■ DIRECTIONS ■
The result should be every line of the listing that holds the word "agent".

■ DATASET EXCERPTS ■
= = = =

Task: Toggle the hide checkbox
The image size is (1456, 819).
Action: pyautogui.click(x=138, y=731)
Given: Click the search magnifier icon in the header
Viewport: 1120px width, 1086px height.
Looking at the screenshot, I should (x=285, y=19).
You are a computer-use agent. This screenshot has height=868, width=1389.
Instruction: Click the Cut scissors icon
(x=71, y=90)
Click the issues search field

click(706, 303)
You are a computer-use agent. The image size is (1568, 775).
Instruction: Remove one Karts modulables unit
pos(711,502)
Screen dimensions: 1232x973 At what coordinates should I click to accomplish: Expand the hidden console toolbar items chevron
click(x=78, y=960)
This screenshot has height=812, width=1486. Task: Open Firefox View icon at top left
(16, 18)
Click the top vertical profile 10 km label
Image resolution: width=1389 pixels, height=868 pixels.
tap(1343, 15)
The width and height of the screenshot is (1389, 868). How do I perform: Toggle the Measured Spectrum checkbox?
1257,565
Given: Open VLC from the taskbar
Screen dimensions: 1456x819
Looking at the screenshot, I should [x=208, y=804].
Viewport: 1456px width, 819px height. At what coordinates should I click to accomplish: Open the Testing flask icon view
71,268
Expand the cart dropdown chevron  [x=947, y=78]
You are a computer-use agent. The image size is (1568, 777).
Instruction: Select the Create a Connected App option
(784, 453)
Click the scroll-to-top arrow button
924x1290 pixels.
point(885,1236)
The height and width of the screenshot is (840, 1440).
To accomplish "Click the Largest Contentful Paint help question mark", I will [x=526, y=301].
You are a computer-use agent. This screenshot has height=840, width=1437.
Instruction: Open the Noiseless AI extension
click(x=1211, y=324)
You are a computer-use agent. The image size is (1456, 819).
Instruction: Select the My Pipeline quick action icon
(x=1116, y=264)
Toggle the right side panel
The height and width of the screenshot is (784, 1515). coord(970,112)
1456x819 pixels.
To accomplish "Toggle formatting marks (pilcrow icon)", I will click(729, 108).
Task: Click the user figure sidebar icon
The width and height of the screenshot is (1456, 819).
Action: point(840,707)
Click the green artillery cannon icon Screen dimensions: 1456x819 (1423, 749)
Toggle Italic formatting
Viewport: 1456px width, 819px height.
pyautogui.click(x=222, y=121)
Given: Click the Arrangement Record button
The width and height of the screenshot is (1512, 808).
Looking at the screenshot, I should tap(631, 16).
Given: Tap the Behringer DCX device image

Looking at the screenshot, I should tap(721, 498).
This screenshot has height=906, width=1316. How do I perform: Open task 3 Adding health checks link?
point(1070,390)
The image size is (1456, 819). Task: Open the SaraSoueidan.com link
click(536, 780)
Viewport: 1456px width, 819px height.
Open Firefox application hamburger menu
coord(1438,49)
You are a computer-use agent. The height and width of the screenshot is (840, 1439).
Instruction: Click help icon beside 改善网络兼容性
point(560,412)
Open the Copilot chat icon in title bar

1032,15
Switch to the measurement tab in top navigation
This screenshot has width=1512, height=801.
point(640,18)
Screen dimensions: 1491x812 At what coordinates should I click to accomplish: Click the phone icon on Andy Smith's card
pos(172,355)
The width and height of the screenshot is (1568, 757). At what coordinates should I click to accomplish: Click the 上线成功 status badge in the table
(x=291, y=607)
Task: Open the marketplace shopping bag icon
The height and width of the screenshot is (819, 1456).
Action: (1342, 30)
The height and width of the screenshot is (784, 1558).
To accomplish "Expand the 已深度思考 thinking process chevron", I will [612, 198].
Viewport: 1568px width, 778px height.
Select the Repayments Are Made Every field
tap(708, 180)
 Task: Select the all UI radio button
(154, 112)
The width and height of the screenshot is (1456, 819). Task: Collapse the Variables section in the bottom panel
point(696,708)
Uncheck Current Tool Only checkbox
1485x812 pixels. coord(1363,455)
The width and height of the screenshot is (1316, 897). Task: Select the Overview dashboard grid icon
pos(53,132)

= = = =

■ OUTPUT OF THE TASK ■
You are a computer-use agent. This screenshot has height=868, width=1389.
You are a computer-use agent. The image size is (1568, 775).
You are a computer-use agent. The image size is (1568, 777).
You are a computer-use agent. This screenshot has height=840, width=1437.
You are a computer-use agent. The image size is (1456, 819).
You are a computer-use agent. The height and width of the screenshot is (840, 1439).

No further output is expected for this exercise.